Section 13-25-129(l)(b)(II) expressly provides that where, as here, the child-victim of a sexual assault is unavailable as a witness, the trial court must find, in a hearing conducted outside the presence of the jury, that “there is corroborative evidence of the act which is the subject of the [child’s] statement.” The “corroborative evidence” requirement is thus directed at the sexual act described in the child’s statement and not at the identity of the perpetrator. Although the statute does not define corroborative evidence, we recently considered the general sense of that term in Stevens v. People, 796 P.2d 946 (Colo. 1990). In Stevens a majority of this court, in separate opinions, acknowledged that the term “corroborative evidence” means evidence, whether direct or circumstantial, that tends to establish the fact sought to be proved — namely, the sexual offense described in the child’s statement — and that the quantum of corroborative evidence needed to support the admission of a child’s hearsay statement “must be enough to induce a person of ordinary prudence and caution conscientiously to entertain a reasonable belief that the sexual abuse that is the subject of the child’s hearsay statement occurred.” Vollack, J., at 952-953 (joined by Rovira, C.J., and Mullarkey, J.); see also Lohr, J., at 957 (special concurring opinion, joined by Quinn, J.). In Stevens, however, we did not attempt to determine the precise scope of the corroborative-evidence requirement, nor did we delineate the various forms of corroborative evidence that might satisfy the statutory requirement. We did not address these matters because the record demonstrated that there indeed was corroborative evidence in the form of expert testimony establishing that the two child-victims of the sexual crimes had undergone significant behavioral changes subsequent to the offenses and that such changes were consistent with post-traumatic stress resulting from a sexual assault. Because of the existence of this corroborative evidence, it was unnecessary for us to consider whether a child’s use of anatomical dolls, and, as here, any incidental ges-*523taring by the child in describing a sexual assault, “may supply corroboration of a child’s hearsay statement pursuant to § 13-25-129(l)(b)(II).” Vollack, J., at 955 n. 8. It is that question, unanswered in Stevens, that is directly before us in this case.
B.
We will not delay long over the People’s claim that the child’s use of anatomical dolls and the child’s gesturing in describing sexual acts during interviews by the detective and the counselor did not constitute hearsay evidence. Hearsay is defined in CRE 801(c) as “a statement other than one made by the declarant while testifying at the trial or hearing, offered in evidence to prove the truth of the matter asserted.” A “statement” includes not only an oral or written assertion but also “nonverbal conduct of a person, if it is intended by [the person] to be communicative.” CRE 801(a).

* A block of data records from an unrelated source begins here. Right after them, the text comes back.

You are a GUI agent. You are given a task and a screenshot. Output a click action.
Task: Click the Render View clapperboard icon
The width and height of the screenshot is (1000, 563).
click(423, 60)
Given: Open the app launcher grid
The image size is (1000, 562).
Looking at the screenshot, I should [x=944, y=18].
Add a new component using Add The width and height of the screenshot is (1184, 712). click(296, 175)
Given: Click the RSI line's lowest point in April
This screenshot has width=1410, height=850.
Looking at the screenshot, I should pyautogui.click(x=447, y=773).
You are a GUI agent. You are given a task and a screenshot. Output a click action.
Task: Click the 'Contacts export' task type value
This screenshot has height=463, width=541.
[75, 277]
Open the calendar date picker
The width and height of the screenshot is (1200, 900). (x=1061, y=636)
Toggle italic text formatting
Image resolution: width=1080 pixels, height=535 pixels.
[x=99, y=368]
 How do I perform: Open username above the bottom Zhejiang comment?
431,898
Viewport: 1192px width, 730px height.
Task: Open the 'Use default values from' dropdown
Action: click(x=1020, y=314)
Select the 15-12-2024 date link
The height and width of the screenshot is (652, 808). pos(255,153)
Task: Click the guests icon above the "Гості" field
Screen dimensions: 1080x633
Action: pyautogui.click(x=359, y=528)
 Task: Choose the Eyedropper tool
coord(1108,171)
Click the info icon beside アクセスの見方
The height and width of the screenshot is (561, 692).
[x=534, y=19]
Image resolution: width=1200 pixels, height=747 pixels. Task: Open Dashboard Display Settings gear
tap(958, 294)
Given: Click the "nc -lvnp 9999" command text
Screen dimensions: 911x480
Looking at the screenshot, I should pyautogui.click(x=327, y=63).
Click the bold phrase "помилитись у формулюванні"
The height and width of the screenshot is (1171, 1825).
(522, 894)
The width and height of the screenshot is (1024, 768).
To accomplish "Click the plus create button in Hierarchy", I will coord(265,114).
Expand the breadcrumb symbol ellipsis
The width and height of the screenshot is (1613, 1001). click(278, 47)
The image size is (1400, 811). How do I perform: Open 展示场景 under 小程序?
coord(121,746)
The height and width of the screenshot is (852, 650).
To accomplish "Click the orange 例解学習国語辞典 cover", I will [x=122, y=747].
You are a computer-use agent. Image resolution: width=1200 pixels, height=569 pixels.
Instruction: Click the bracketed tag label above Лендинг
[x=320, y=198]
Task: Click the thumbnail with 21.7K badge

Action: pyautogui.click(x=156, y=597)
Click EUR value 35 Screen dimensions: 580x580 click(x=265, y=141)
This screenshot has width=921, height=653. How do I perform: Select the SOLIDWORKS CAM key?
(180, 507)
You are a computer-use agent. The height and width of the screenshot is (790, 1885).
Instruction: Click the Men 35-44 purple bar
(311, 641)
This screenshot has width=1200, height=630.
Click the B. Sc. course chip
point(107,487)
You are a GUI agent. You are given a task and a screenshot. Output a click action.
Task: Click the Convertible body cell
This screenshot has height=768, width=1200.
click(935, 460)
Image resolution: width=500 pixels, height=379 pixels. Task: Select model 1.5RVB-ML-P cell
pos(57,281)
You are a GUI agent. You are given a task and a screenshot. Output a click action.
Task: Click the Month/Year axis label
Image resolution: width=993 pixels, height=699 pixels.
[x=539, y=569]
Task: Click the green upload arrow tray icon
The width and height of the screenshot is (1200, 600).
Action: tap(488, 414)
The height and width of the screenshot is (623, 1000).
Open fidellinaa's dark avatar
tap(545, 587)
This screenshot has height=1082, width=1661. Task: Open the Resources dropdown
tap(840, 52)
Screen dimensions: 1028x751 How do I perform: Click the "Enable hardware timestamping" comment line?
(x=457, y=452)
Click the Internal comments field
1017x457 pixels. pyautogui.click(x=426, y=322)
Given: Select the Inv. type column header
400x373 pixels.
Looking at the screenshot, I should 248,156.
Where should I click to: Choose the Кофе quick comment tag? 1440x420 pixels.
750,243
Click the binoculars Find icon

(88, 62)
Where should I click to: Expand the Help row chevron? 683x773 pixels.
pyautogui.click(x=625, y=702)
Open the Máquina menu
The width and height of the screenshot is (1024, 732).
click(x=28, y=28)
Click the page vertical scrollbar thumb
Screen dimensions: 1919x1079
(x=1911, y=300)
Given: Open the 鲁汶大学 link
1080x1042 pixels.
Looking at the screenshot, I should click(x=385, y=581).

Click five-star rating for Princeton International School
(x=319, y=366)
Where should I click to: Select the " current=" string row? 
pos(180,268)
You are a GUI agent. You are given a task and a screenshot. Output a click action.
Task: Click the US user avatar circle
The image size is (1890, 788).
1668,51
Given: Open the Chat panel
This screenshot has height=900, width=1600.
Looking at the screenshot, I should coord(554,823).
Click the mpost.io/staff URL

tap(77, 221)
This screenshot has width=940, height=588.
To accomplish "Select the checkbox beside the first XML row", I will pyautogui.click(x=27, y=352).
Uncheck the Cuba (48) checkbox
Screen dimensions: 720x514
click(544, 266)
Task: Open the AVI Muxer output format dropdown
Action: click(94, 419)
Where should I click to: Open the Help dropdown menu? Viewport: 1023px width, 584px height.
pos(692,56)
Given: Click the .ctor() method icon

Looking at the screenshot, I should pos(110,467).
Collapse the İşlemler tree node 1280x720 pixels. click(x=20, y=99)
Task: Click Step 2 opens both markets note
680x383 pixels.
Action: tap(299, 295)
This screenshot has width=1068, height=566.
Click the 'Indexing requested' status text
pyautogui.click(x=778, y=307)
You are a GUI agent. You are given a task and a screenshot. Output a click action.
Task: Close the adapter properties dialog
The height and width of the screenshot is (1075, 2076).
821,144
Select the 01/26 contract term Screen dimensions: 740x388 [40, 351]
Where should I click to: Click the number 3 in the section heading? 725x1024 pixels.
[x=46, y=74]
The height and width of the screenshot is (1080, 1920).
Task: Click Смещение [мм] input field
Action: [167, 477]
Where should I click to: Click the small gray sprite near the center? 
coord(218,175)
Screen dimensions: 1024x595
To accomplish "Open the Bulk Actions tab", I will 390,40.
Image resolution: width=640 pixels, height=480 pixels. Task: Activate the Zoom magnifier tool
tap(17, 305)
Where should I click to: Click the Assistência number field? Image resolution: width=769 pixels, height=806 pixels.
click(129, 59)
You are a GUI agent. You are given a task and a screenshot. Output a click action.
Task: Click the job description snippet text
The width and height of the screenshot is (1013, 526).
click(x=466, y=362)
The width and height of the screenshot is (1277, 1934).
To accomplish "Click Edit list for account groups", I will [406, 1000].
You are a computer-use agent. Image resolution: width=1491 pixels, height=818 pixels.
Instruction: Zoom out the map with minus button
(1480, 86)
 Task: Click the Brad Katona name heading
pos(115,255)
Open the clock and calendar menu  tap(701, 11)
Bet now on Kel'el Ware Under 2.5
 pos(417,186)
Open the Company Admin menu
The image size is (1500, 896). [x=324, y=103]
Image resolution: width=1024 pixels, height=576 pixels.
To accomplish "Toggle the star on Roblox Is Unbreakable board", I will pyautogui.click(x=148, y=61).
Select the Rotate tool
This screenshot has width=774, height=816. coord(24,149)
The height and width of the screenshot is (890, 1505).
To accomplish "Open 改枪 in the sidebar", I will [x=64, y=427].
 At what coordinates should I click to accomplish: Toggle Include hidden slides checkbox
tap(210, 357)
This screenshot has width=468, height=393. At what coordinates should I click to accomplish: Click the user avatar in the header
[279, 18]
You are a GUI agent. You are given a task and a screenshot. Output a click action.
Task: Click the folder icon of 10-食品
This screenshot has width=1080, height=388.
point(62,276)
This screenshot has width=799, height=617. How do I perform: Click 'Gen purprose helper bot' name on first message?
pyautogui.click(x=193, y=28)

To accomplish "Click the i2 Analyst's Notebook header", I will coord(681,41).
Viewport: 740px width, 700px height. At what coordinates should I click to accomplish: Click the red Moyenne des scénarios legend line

The prosecuting attorney’s offer of proof leaves no doubt that K.B.’s use of anatomical dolls during the interviews by the detective and the counselor, as well as the child’s gesturing during these interviews, constituted a form of nonverbal conduct that was intended by the child to be communicative. K.B. first made use of the dolls while she was interviewed by the detective on the evening of April 16, 1985. In response to the detective’s question about how the defendant hurt her, K.B. placed the male doll on top of the female doll and placed the penis of the doll on the vaginal area, stating that the defendant “had one too” but that “his was bigger” and that she had been hurt “down there,” pointing to her vaginal area. K.B.’s second use of the dolls occurred during several interviews with the family therapist or counselor at the county mental health center. Again, in response to the counselor’s request for a description of what happened to her, K.B. put the male and female dolls together and said that the defendant “put his boney right here,” pointing again to her vaginal area. The prosecuting attorney’s offer of proof clearly demonstrates that K.B.’s use of the dolls and her gesturing were in response to questions by the police officer and the counselor concerning the alleged sexual assault, and that the child’s use of the dolls and gesturing were intended to be no less communicative than the child’s verbal responses. The child’s use of the dolls and the child’s gesturing during the interviews, therefore, clearly satisfied the definition of hearsay.
C.
We next consider the People’s argument that, notwithstanding the hearsay character of the evidence, the child’s use of the anatomical dolls and the child’s gesturing during the interviews satisfied the corroborative-evidence requirement of subsection 13 — 25—129(l)(b)(II). We acknowledge, as contended by the People, that the Colorado Rules of Evidence state that a trial court is not bound by the rules of evidence, except with respect to privileges, in determining preliminary questions concerning the admissibility of evidence. See CRE 104(a); CRE 1101(d)(1). Where, however, the General Assembly has enacted a statutory scheme that creates a special rule of evidence for a particular category of eases and the evidentiary rule is not otherwise included in the Colorado Rules of Evidence, and where the statutory scheme includes a procedural protocol for determining the admissibility of evidence offered under the statute, the Colorado Rules of Evidence clearly contemplate that questions relating to admissibility of evidence offered under any such statute should be determined in accordance with the statutory scheme. See CRE 1101(e) (Rules of Evidence apply in special statutory proceeding only to extent “that matters of evidence are not provided for in the statutes which govern procedure therein.”) (emphasis added). Section 13-25-129(1) not only states that the hearsay exception therein created applies only when the child’s out-of-court statement is “not otherwise admissible by a statute or court rule which provides an exception to the objection of hearsay,” but also requires an in-limine admissibility hearing and sets forth explicit conditions of admissibility *524with respect to any statement offered under the statute. We, therefore, must look to section 13-25-129, rather than the Colorado Rules of Evidence, for the controlling evidentiary standards of admissibility.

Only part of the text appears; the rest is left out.